The shadow chancellor, George Osborne, is much taken by the concept of environmental taxes. But the idea that revenue from green taxes can substitute for other forms of tax is mistaken. There is an intrinsic conflict between the goals of raising taxes and of making people's behaviour more eco-friendly. If people do change their behaviour in response to eco-taxes, revenues may be much less than anticipated.
The London congestion charge is a good example. Just before the charge was introduced, Transport for London estimated the net benefits over a ten-year period would be £1.3bn, an average of £130m a year. But they predicted that traffic would fall by only 15 per cent, and it actually fell by 30 per cent. With fewer people paying the charge, in the first year of operation, net revenue was only £68m.
This has risen as traffic levels have crept back up, but data for the latest year shows a net revenue of still only £100m. No wonder the charge has been raised to £8, despite Ken Livingstone's 2003 pledge to keep it at £5 for ten years. And a huge geographical extension into west London is taking place next year. Even more worryingly for the revenue base, just over one-third of the total appears to come from fines.
Tony Blair's record
So, Tony Blair will fail to beat Margaret Thatcher's time in office of 11 years 209 days, let alone the record of 20 years 314 days set by Robert Walpole. But the great leader can take comfort from the fact that his tenure overlapped with the longest individual innings ever to be played in first-class cricket. In the 1999-2000 season, Rajiv Nayyar batted for no less than 1,015 minutes for Himachal Pradesh. And our helmsman guided athletes to break world records in men's track events no fewer than 28 times, beating the 26 occasions on which world records were set under Thatcher. Alas, women have failed to connect with Blair's message, breaking track world records only 11 times compared to 57 under Mrs T.
More seriously, on several of the key issues on which a premiership is judged, Blair compares well to Thatcher.
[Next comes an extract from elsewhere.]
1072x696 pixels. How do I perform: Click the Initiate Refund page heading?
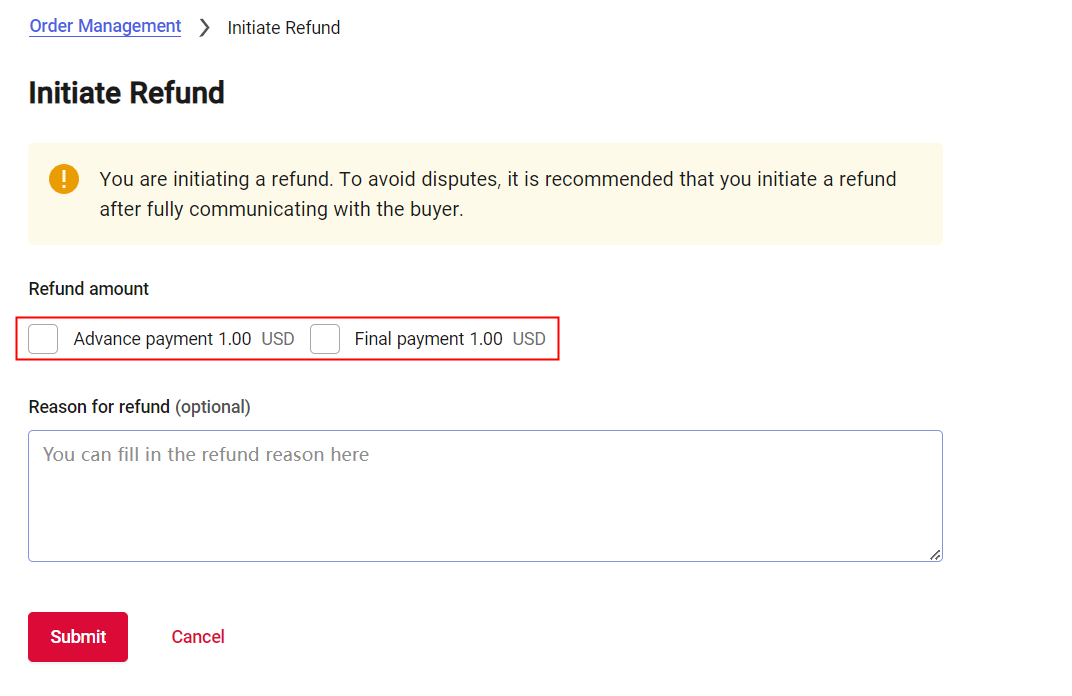(x=126, y=93)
For example, violent crime was just over a fifth higher at the end of Thatcher's period of office (1990) than it was at the start (1979). For Blair it fell by over a third. The jobless total was 5.3 per cent in 1979, and Thatcher left it at 6.9 per cent. In 1997 it was 7.2 per cent and is now 5.4 per cent. Income inequality widened markedly in the 1980s. The Gini coefficient, the measure of these things, rose from 27 in 1979 to 35 in 1990, far higher than Britain was used to. In 1997 it stood at 34, and estimates suggest that in 2006 there will have been a slight fall to 32. Lower violent crime, lower unemployment, a more equal income distribution—not a bad legacy for a social democratic prime minister.